Screening tools for CHD include a lipid profile, high sensitivity C reactive protein (Hs-CRP), resting ECG and ambulatory ECG, which can identify silent ischaemia and arrhythmias. Further tests include EST, myocardial perfusion imaging (MPI) and stress echocardiography, which are alternative tests in individuals unable to exercise.
Coronary calcium score (CCS) and CT angiography can directly identify the presence of atherosclerotic coronary disease but CT providing functional information is not widely available yet. CCS provides additional prognostic information to most risk scores (Figure 3).
Cardiac MRI and perfusion scans can also be employed in certain patients for detection of cardiovascular disease. On occasions, coronary angiography can be considered as a first-line test in high-risk patients where other non-invasive tests remain non-diagnostic.
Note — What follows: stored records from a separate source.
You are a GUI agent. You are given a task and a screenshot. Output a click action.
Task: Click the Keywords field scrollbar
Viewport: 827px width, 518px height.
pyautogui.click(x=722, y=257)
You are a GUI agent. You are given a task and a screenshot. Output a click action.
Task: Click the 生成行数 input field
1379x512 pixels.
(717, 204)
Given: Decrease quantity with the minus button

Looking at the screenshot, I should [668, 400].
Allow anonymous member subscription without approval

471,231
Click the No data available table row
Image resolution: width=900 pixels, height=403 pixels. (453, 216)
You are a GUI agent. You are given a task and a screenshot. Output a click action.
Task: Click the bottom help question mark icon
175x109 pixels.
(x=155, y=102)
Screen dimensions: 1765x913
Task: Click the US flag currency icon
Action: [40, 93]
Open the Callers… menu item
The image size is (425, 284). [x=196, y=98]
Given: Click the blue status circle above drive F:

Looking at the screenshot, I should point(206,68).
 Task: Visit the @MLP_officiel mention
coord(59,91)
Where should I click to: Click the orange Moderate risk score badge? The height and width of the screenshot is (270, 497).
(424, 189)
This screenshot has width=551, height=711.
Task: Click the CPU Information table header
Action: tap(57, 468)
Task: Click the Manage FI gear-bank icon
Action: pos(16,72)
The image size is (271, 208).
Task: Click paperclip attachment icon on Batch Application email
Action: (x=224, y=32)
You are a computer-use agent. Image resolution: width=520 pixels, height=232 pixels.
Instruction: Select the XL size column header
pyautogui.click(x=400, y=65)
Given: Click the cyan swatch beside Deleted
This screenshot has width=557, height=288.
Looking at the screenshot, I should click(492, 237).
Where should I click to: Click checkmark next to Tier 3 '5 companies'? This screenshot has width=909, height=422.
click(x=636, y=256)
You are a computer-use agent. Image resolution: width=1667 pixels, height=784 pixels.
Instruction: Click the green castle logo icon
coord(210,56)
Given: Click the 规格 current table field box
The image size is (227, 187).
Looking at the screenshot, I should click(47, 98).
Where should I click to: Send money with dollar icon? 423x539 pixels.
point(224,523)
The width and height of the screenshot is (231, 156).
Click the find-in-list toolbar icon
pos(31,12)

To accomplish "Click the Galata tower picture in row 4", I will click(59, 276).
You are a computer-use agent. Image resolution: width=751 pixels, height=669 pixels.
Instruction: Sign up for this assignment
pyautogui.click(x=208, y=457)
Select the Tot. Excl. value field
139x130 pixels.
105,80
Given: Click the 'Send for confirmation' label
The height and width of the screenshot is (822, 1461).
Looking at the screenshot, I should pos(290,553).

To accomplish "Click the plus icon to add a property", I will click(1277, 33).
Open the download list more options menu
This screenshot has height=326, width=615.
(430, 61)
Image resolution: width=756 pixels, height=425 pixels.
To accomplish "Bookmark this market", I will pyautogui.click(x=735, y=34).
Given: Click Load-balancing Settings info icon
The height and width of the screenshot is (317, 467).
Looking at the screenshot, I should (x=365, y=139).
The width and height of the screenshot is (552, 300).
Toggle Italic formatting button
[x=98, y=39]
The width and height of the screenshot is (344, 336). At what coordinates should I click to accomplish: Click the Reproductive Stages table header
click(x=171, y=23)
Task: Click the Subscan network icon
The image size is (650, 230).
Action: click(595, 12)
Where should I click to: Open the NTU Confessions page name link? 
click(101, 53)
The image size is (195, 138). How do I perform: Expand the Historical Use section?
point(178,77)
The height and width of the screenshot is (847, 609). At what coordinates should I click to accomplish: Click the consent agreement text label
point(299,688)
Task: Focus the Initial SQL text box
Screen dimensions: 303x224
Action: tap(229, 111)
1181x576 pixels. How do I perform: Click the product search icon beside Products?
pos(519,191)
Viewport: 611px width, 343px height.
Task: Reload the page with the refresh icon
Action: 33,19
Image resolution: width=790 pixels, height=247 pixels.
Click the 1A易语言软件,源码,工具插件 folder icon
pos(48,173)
The limitations of the non-invasive tests should be kept in mind. EST in an asymptomatic patient can indirectly identify the presence or absence of underlying obstructive CHD by assessing myocardial ischaemia, but there are false positives and false negative results; the mean sensitivity of the test is 68 per cent with a mean specificity 77 per cent. The resting ECG in approximately 30-to-50 per cent of individuals with a normal coronary angiogram have ECG abnormalities. Approximately 30 per cent of individuals with angiographically-proven CHD have a normal resting ECG. Most of coronary events occur in individuals without resting ECG abnormalities.
The management of high-risk individuals centres on lifestyle modification and guideline-directed medical therapy (GDMT) known to reduce coronary events and improve survival. The approach includes smoking cessation, diet and exercise, and modification of risk factors. As for GDMT, the addition of moderate- or high-intensity statins based on baseline LDL, presence of diabetes and estimated 10-year cardiovascular disease risk along with the treatment of blood pressure and HbA1C to goal, if applicable.
Beta blockers and calcium channel blockers have been shown to reduce silent ischaemia. Other agents include aspirin, statins, angiotensin converting enzyme (ACE) inhibitors or angiotensin receptor blockers (ARBs). Coronary revascularisation is appropriate for asymptomatic patients only if very high risk anatomy or high risk non-invasive testing despite medical therapy. Residual ischaemia at six months to 18 months is a significant predictor of future death or MI regardless of the strategy.
In summary, there is no role for routine screening of asymptomatic low-risk individuals but for intermediate- and high-risk categories of patients the detection of CHD at subclinical stages may identify individuals at high risk of a coronary event and appropriate therapy might improve prognosis. The primary purpose of screening for CHD is to identify patients whose prognosis could be improved with an intervention (ie, aggressive medical therapy or coronary intervention). A good history is the cornerstone of diagnosing CHD; use other adjuncts to reach a diagnosis and appropriateness for screening.
Screening for CHD identifies existing disease while risk estimation for CHD does not directly identify existing disease, but rather the likelihood of any future event. Asymptomatic patients at low risk: There is no role in performing screening electrocardiograms, stress testing, CCS, or coronary angiography. Candidates for CHD screening are ‘special populations’ in which a CHD event may pose unique or additional risks beyond those in the average population. Coronary intervention in stable patients does not improve outcomes; medical therapy does.